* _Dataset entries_
--------------------------------

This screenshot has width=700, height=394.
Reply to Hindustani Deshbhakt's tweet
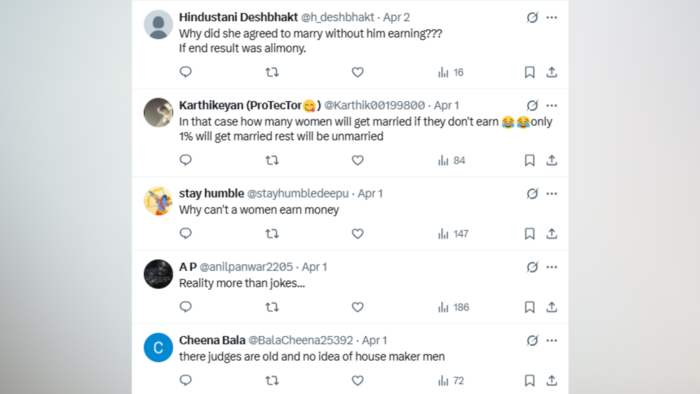click(185, 72)
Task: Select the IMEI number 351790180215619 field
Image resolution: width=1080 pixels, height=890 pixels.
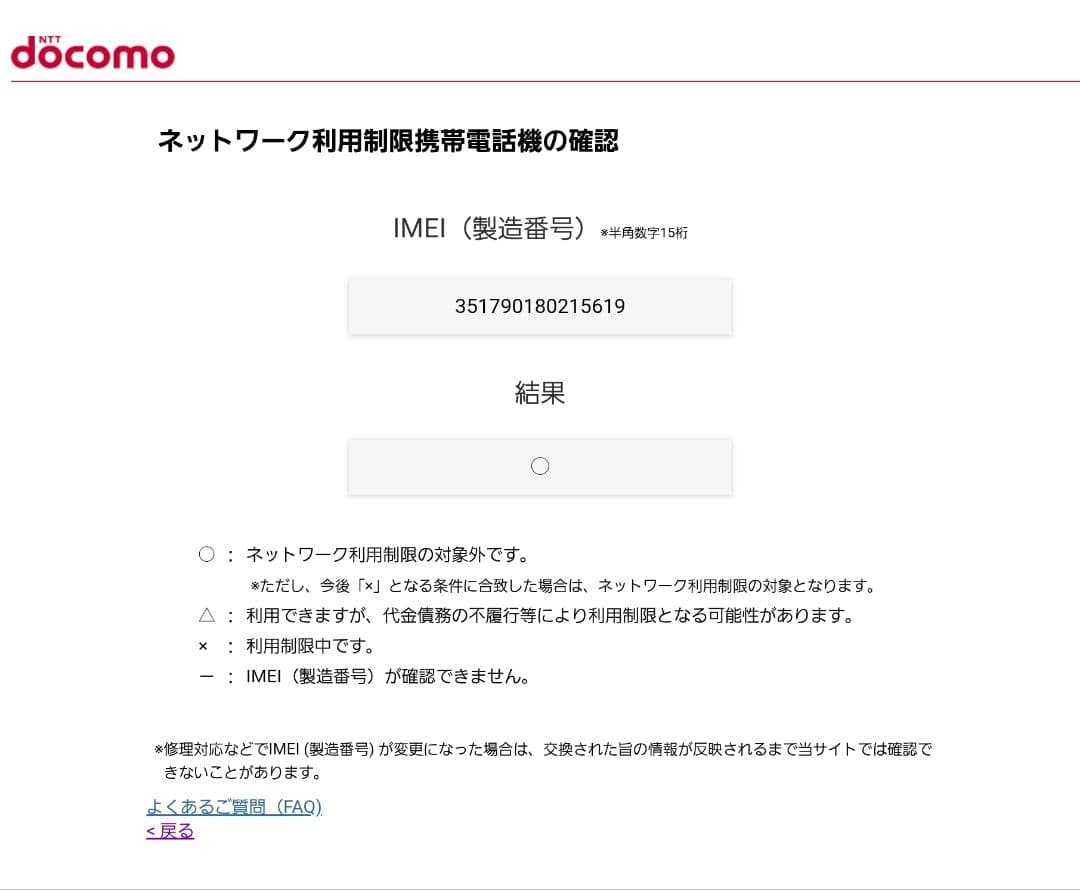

--------------------------------

* _Problem description_
Go through the entries and return each line where the word "height" occurs.

* _Task answer_
This screenshot has width=700, height=394.
Image resolution: width=1080 pixels, height=890 pixels.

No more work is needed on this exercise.